51 messages over 7 pages: 1 2 3 4 5 6 7 Next >>
andras_farkas Tetraglot Groupie Hungary Joined 4904 days ago 56 posts - 165 votes Speaks: Hungarian*, Spanish, English, Italian
| Message 1 of 51 19 March 2013 at 12:30pm | IP Logged |
Hi everyone, a recent thread here inspired me to consider compiling a library of
bilingual books for language learners.
I am the author of a text
aligner and I have a fair bit of experience aligning large texts.
I don't plan to host audiobook mp3s to go with the reading material, but I can post
links to them on my site.
Would there be interest in something like this? Would anyone be willing to help with
collecting texts and reviewing sentence alignments?
The idea is to compile a library of aligned books and make it available online for
language learners to use. I would be willing to host them in HTML, txt and possibly
some ebook format. The key is finding good quality raw material (full texts with no
extraneous material, preferably not OCRed, not pdf).
Now, I don't want to duplicate other people's work, so I'd want to integrate into the
collection all the easily accessible bilingual books that other people have compiled.
I've found threads by DavidW ( http://how-to-learn-any-
language.com/forum/forum_posts.asp?TID=29170 ) and MarcoDiAngelo ( http://how-to-learn-
any-language.com/forum/forum_posts.asp?TID=19917 ) here, and a sizeable collection
here: http://lr.learnlangs.com/lrwiki/Complete_gratis_legal_LR_mat erial
Is there any other resource I should consider?
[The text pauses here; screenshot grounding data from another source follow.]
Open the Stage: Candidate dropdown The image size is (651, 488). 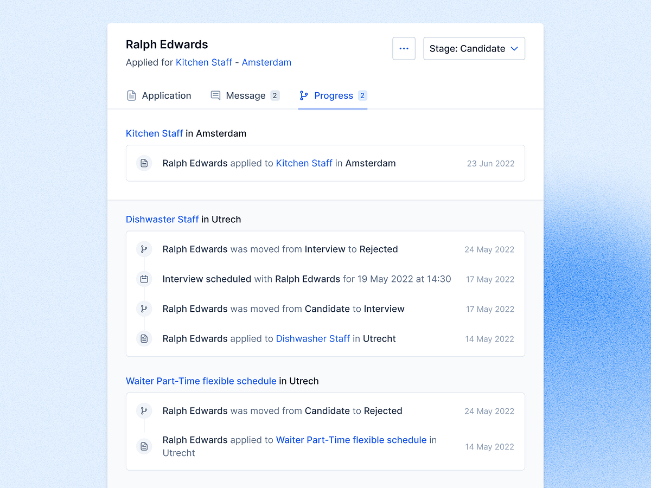(474, 48)
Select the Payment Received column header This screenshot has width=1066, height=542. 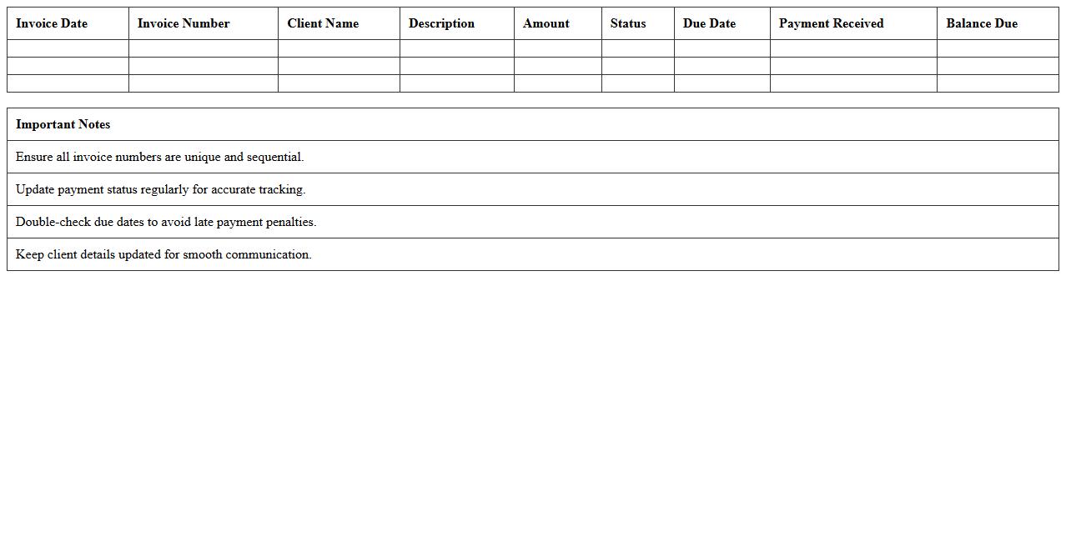tap(831, 23)
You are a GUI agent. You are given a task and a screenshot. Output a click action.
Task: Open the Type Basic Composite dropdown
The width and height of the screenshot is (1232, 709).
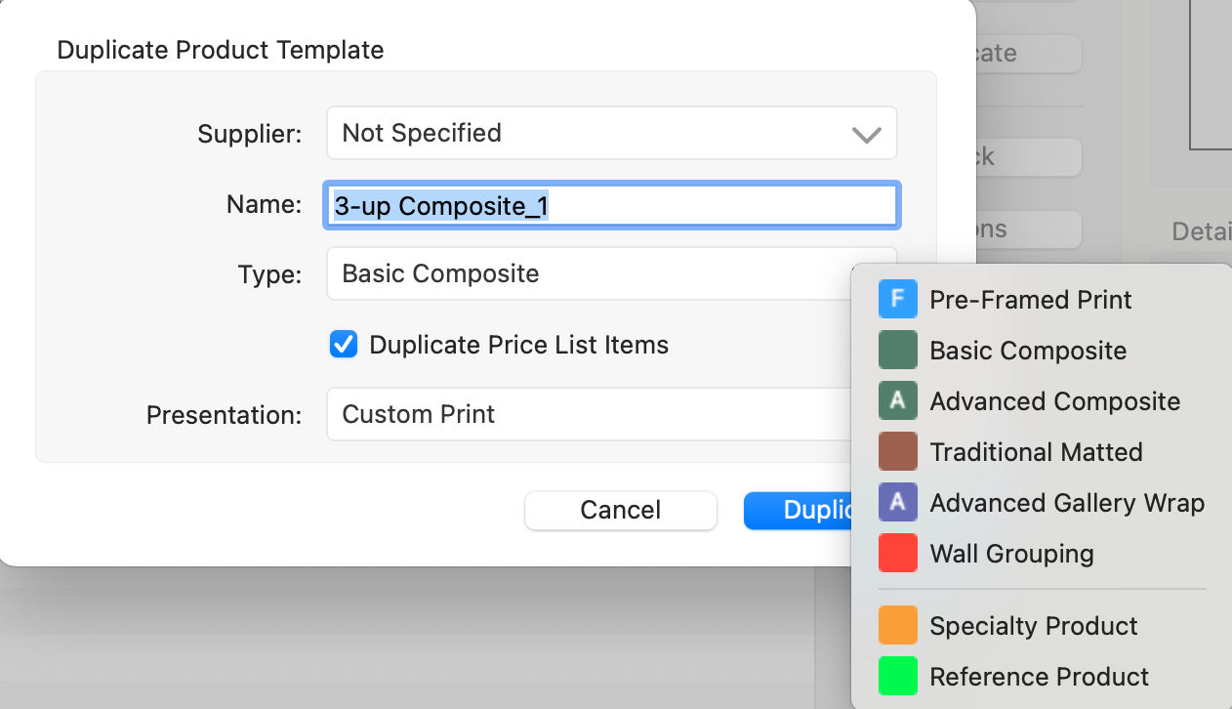[586, 274]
Are the bilingual books prepared by
DavidW and MarcoDiAngelo available anywhere? Would they be willing to share them?
To whet your appetites, here is Arthur Conan Doyle's Rodney Stone in English and
French.
And here's the Sign of Four from the same author in English and Dutch.
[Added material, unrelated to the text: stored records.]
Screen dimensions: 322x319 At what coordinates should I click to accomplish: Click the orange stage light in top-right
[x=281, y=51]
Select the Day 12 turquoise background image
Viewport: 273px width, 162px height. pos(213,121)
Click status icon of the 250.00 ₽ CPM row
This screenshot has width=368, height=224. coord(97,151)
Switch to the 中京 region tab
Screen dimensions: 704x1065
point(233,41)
Edited by andras_farkas on 19 March 2013 at 12:34pm
21 persons have voted this message useful
| LangOfChildren Tetraglot Groupie Germany Joined 5431 days ago 82 posts - 141 votes Speaks: German*, English, French, Swedish Studies: Mandarin, Japanese, Thai, Russian
| Message 2 of 51 20 March 2013 at 9:21pm | IP Logged |
I don't understand how it's possible that this software turns even the horrible pdf's I have into a relatively good parallel text. The two source files didn't match up well at all, and yet, the output file has everything aligned properly — like magic.
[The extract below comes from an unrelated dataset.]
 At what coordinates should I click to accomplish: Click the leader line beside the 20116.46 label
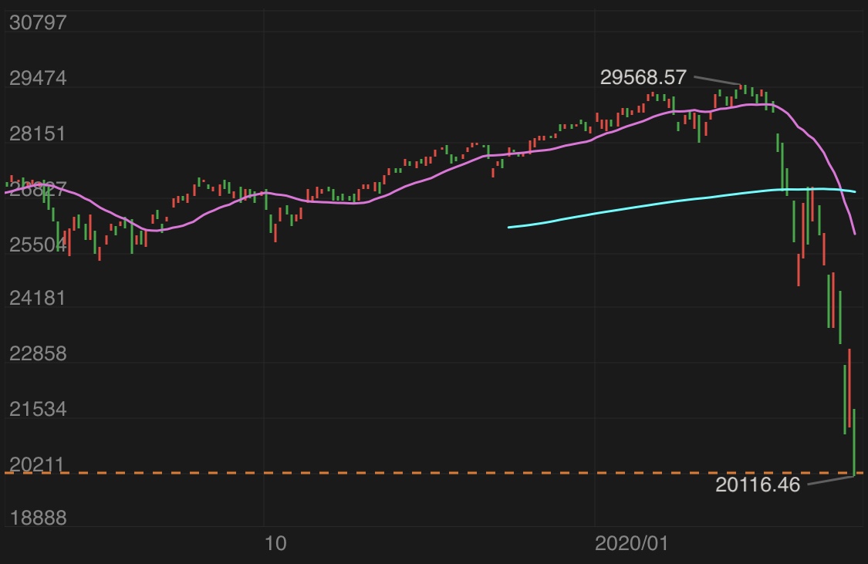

Needless to say, I'm very happy to have found this. I was actually right in the middle of hand-crafting a parallel text of the first Harry Potter book, and it involved a lot of copy-pasting individual paragraphs. Very time-consuming and annoying.
So I'd like to thank you for this program. I'll be sure to recommend it to others who like to do listening-reading.
1 person has voted this message useful
| andras_farkas Tetraglot Groupie Hungary Joined 4904 days ago 56 posts - 165 votes Speaks: Hungarian*, Spanish, English, Italian
| Message 3 of 51 21 March 2013 at 11:35am | IP Logged |
^It is pretty remarkable. It is mostly the merit of Hunalign (the alignment engine that
pairs up sentences). Hunalign is not my work, I only added the rest of the functionality
(the conversion of documents to txt, preprocessing, postprocessing, conversion to xls,
multilingual alignments, GUI, alignment editor etc.)
3 persons have voted this message useful
| andras_farkas Tetraglot Groupie Hungary Joined 4904 days ago 56 posts - 165 votes Speaks: Hungarian*, Spanish, English, Italian
| Message 4 of 51 26 March 2013 at 10:53am | IP Logged |
No interest, then? The site will go ahead, with a couple of dozen books uploaded in the
next week or two, and hundreds more added in the next year.
If anyone is interested in participating or has book requests, speak up.
It'd be nice to contact DavidW, his PM inbox is full.
Here's The Little Prince in English, French,
Italian, Spanish, Hungarian, German, Greek and Russian as a demonstration of what's
possible vis-a-vis multilingual alignments. This took a bit less than a full day's
work.
The Greek and Russian texts need a little more work, as does the German to a lesser
extent. I don't understand these languages well enough to do a decent job in a
reasonable amount of time
Edited by andras_farkas on 26 March 2013 at 10:57am
7 persons have voted this message useful
| Bubblyworld Newbie South Africa http:/ Joined 4290 days ago 7 posts - 11 votes Speaks: English* Studies: Xhosa, French, Japanese
| Message 5 of 51 26 March 2013 at 12:17pm | IP Logged |
I'm afraid I can't be of much help checking sentence alignment, as I am not nearly skilled enough at any of the mentioned languages, but I think this would be of enormous value!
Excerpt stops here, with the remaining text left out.